WHAT THE EXERCISE ASKS: Reproduce the data from the line with "What do you see at coordinates (253, 490)" to the line with "What do you see at coordinates (1261, 113)", swapping "plus icon" for "add icon" and leaving everything else the same.

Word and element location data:
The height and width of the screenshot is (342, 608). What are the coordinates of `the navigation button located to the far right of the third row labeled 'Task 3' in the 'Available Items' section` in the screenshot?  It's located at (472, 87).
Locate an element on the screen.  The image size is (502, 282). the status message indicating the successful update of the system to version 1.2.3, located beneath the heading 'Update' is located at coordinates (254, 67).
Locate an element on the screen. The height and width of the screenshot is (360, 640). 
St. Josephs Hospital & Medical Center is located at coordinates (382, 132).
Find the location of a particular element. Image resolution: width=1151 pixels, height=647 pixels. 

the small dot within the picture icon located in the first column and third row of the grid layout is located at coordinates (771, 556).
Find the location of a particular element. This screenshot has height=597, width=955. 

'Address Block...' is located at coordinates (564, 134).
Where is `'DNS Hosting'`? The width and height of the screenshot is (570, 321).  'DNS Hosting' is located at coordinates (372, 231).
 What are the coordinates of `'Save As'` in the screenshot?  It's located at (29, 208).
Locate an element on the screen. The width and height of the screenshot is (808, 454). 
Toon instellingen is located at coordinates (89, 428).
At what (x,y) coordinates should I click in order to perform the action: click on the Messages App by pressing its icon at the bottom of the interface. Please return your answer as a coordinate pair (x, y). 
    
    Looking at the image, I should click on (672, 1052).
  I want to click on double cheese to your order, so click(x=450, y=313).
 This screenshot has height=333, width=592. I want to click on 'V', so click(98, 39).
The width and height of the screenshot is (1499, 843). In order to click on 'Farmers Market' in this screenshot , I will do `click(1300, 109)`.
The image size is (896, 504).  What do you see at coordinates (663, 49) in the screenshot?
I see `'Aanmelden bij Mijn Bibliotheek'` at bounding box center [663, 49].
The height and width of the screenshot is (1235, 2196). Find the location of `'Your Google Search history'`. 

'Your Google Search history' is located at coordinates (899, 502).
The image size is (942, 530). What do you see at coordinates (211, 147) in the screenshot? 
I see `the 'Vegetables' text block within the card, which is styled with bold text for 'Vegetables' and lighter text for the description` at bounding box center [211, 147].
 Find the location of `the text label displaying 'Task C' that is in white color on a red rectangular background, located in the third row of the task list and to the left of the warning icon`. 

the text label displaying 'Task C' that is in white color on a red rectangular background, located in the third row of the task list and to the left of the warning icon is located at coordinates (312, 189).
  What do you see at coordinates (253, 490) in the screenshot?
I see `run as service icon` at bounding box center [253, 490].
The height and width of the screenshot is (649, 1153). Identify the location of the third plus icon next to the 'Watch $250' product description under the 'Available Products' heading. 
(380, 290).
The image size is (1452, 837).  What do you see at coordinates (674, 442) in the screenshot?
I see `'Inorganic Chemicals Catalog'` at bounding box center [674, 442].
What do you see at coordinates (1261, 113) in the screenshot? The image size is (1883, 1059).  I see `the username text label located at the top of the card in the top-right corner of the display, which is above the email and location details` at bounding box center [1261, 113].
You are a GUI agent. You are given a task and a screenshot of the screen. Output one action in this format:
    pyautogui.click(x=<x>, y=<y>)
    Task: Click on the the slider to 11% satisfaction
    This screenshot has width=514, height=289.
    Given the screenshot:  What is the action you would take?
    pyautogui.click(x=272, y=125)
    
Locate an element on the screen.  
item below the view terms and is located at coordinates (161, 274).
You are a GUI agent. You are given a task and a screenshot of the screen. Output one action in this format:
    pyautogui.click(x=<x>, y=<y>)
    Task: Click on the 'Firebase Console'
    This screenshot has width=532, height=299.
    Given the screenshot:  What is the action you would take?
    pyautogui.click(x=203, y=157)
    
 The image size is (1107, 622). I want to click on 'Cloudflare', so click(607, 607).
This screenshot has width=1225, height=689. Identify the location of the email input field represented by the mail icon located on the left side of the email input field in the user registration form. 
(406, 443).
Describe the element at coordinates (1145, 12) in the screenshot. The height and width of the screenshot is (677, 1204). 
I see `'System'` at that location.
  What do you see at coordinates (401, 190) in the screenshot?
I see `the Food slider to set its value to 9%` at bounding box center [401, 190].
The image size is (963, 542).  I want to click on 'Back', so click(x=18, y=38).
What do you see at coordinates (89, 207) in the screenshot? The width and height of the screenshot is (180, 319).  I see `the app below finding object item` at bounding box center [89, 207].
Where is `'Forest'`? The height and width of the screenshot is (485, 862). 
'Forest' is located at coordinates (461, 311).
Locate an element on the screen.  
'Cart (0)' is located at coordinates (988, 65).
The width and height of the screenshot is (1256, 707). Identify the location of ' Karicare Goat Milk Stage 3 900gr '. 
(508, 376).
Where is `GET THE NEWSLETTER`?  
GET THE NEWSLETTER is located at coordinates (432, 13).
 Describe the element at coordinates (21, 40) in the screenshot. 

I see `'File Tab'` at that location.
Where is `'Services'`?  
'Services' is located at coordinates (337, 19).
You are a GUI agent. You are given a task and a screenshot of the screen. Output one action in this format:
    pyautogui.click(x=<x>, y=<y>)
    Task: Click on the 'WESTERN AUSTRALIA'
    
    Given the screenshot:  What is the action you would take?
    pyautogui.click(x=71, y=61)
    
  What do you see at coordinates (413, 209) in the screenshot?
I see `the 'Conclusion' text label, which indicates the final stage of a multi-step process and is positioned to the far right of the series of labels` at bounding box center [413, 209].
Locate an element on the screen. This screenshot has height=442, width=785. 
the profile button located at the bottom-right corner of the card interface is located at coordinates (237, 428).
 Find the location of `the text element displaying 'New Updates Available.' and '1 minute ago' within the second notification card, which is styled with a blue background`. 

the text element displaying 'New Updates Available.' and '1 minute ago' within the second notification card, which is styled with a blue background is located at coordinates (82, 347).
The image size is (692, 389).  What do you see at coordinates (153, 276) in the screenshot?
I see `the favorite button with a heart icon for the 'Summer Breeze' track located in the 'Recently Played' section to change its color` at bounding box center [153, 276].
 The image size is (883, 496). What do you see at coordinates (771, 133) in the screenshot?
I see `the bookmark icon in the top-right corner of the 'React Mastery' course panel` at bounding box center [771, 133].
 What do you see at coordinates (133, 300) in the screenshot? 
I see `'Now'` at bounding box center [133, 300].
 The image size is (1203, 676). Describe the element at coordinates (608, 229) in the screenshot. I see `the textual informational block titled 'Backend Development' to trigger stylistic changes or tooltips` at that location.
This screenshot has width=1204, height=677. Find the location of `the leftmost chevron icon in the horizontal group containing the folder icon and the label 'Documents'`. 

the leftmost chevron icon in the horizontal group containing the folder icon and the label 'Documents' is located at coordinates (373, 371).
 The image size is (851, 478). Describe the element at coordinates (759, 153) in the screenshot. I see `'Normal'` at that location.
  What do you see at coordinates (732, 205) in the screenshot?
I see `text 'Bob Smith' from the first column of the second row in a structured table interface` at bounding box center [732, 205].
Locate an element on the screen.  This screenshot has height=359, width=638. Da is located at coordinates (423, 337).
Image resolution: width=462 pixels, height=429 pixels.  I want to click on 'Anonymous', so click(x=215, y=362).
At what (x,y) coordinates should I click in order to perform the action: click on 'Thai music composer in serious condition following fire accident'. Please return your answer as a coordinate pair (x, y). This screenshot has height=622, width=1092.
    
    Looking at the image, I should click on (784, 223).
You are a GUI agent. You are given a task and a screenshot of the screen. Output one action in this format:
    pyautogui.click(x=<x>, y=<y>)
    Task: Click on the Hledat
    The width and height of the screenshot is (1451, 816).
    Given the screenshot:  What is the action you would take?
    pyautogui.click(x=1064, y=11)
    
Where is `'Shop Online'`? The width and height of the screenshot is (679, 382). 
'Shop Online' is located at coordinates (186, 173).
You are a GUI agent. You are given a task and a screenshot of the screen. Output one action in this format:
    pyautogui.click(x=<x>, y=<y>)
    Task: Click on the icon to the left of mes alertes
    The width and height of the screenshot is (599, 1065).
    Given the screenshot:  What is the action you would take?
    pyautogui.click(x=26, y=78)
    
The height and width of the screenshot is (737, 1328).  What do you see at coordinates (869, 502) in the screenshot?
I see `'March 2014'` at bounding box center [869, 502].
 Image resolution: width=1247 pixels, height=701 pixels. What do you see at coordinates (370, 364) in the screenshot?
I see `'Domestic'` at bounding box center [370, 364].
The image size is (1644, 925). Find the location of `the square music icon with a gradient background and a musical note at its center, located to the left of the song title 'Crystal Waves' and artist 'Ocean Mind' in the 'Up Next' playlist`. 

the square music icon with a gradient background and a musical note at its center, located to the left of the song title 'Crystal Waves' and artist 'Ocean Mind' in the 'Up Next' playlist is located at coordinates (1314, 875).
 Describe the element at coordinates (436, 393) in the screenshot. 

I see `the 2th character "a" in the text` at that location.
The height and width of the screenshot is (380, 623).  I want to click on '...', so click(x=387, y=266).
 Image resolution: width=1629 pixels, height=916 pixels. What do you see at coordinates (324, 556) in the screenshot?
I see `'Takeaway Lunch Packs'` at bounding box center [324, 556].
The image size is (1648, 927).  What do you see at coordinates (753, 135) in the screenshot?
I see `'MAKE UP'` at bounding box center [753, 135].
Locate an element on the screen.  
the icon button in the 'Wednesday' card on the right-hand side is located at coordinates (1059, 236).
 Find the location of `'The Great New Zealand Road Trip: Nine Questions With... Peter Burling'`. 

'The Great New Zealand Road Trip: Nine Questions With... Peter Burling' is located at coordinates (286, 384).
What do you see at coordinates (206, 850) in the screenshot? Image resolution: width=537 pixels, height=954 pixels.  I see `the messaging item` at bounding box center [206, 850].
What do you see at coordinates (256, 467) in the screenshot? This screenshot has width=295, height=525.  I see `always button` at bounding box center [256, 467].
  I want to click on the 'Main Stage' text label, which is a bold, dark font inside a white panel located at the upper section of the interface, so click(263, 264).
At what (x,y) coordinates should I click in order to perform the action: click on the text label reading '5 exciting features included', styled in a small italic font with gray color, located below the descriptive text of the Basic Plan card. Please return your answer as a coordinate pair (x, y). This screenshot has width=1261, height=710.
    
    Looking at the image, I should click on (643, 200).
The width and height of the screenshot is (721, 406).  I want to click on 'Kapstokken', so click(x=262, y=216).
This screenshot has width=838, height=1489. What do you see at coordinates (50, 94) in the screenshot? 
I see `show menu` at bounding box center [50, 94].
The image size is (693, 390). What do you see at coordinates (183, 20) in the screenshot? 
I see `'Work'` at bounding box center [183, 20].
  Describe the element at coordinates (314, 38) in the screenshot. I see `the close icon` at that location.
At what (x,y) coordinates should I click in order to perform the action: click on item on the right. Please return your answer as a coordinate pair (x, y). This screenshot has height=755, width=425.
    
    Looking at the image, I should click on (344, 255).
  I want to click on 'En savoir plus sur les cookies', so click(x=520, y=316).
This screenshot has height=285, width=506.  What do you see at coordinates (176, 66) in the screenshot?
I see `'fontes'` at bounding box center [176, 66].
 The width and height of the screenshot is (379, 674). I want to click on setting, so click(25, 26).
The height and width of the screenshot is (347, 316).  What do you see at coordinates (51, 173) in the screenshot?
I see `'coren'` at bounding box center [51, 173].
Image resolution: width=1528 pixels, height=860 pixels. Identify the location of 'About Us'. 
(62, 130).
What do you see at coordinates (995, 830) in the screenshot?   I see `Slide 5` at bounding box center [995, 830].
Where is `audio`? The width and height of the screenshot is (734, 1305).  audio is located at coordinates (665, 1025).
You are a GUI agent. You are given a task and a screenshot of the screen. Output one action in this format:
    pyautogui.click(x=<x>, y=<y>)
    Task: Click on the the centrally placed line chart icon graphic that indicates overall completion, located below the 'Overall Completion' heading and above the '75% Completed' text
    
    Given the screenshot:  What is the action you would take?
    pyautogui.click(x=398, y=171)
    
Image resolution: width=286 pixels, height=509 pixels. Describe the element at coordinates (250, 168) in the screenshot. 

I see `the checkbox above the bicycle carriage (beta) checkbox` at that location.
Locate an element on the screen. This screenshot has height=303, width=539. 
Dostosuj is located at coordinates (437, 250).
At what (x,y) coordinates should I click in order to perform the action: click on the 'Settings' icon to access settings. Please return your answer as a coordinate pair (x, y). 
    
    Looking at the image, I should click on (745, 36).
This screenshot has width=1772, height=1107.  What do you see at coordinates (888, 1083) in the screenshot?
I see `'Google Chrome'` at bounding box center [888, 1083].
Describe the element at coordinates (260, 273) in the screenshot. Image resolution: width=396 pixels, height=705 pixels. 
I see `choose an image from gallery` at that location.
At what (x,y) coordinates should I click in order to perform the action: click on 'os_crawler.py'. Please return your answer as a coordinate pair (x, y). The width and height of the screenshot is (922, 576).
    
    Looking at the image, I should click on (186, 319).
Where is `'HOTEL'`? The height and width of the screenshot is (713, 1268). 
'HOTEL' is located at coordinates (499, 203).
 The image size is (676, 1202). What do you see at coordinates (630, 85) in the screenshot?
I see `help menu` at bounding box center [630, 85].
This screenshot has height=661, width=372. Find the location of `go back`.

TASK SOLUTION:
  What do you see at coordinates (253, 490) in the screenshot?
I see `run as service icon` at bounding box center [253, 490].
The height and width of the screenshot is (649, 1153). Identify the location of the third add icon next to the 'Watch $250' product description under the 'Available Products' heading. 
(380, 290).
The image size is (1452, 837).  What do you see at coordinates (674, 442) in the screenshot?
I see `'Inorganic Chemicals Catalog'` at bounding box center [674, 442].
What do you see at coordinates (1261, 113) in the screenshot? The image size is (1883, 1059).  I see `the username text label located at the top of the card in the top-right corner of the display, which is above the email and location details` at bounding box center [1261, 113].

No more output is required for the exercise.